§ **Dataset rows**
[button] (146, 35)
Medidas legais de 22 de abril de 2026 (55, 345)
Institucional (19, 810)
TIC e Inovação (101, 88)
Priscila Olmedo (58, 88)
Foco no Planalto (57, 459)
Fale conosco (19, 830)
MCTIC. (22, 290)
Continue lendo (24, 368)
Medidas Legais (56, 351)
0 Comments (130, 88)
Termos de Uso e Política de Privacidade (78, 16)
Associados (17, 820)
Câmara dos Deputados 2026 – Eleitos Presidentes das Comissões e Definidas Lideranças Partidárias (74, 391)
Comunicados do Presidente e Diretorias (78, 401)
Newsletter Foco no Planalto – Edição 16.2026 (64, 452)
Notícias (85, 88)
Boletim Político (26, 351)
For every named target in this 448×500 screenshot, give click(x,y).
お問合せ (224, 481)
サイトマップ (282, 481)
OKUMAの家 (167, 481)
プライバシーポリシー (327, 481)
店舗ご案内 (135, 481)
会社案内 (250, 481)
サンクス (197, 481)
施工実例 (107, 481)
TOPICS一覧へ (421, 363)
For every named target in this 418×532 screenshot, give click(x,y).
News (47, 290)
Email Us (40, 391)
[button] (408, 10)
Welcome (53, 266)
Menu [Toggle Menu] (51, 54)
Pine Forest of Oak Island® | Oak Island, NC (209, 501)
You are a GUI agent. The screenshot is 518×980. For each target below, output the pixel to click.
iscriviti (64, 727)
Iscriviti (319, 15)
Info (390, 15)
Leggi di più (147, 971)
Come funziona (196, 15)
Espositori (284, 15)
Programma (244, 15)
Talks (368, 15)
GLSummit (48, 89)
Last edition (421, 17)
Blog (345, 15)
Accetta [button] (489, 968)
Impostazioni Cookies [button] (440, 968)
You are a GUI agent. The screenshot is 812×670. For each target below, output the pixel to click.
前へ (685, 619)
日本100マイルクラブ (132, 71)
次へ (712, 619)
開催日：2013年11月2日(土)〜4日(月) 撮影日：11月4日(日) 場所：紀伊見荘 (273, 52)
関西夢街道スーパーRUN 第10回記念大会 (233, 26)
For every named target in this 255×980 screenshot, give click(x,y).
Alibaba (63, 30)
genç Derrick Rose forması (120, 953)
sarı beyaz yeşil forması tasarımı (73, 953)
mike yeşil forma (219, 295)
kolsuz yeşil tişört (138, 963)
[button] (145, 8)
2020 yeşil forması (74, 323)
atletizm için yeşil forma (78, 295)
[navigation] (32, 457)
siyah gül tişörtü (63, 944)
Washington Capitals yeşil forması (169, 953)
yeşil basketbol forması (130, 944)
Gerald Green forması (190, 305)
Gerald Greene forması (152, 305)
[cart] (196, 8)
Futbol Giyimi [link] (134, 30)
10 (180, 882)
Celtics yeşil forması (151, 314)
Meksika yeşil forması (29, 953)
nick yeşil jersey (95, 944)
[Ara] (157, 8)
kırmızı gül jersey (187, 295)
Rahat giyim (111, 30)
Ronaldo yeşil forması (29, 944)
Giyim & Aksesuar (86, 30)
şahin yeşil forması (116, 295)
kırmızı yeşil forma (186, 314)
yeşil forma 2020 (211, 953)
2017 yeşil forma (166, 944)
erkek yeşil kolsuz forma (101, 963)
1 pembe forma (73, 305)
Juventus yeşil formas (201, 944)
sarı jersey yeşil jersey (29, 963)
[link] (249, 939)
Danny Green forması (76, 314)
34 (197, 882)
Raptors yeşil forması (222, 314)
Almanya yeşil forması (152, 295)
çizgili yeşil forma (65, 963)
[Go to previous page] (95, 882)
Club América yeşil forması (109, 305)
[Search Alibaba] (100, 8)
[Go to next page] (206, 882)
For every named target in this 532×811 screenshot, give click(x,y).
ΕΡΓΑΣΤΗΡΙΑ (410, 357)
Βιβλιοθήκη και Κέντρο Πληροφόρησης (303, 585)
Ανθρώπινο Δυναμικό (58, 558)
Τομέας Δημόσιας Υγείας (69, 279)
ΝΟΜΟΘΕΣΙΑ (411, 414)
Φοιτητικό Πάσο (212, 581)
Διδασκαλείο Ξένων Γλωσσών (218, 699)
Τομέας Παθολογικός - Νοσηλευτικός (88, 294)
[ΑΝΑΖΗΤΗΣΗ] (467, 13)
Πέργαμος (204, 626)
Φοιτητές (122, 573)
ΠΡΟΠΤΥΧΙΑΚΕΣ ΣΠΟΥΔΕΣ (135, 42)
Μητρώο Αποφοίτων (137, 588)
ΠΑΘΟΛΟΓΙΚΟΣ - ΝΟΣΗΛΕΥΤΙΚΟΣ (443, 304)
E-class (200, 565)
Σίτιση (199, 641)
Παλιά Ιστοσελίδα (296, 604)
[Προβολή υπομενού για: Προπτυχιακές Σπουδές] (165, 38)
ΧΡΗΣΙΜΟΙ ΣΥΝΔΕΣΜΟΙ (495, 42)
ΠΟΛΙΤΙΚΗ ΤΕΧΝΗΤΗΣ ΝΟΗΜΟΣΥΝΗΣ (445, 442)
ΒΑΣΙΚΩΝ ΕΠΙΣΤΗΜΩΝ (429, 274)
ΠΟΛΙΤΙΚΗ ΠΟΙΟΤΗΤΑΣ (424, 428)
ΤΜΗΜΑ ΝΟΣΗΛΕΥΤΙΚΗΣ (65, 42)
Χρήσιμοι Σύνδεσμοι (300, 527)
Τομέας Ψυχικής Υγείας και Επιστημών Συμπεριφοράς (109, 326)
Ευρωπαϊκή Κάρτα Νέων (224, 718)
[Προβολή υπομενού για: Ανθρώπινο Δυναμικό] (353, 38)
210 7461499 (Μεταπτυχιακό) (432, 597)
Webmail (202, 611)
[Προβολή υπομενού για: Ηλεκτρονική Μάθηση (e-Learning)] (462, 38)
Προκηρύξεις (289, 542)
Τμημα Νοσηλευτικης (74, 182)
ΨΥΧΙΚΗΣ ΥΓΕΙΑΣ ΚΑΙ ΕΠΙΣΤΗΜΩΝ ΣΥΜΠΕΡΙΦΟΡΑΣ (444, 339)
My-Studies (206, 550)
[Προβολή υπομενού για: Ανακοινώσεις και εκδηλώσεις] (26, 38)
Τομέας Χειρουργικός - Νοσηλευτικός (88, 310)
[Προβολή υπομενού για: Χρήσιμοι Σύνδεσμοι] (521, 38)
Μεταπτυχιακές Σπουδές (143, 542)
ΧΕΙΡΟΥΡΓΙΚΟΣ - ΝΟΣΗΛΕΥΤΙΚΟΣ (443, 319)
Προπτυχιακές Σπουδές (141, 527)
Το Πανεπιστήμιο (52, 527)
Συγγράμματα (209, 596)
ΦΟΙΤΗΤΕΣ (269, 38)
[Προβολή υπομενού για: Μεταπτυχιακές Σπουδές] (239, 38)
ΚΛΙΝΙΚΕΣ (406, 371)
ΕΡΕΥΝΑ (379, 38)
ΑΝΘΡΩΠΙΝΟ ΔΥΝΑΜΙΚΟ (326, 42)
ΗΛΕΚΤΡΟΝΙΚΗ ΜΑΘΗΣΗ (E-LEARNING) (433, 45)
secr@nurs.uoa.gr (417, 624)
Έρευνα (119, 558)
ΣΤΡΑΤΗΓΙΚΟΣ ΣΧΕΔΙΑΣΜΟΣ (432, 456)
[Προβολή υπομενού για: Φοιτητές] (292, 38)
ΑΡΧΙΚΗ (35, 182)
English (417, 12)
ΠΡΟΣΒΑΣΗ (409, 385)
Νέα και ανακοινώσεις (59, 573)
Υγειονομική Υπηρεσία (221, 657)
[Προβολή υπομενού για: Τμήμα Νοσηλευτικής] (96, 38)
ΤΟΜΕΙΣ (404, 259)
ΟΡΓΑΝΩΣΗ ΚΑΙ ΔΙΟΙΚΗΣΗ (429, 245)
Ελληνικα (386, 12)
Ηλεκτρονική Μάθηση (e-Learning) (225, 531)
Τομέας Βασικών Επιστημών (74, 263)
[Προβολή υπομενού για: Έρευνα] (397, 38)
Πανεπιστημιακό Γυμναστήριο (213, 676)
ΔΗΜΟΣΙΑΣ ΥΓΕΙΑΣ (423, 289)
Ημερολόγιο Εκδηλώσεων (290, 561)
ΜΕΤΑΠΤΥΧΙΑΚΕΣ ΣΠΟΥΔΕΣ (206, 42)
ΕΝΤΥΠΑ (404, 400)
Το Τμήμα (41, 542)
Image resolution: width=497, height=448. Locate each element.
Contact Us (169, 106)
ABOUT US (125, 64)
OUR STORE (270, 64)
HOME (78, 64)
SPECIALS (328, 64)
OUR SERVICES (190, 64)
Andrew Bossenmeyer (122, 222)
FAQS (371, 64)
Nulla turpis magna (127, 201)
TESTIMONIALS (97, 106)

§ **Goal**
Count the lines of the records above that contain the string "Υγείας". Reply with the number only.

§ **Answer for the task**
2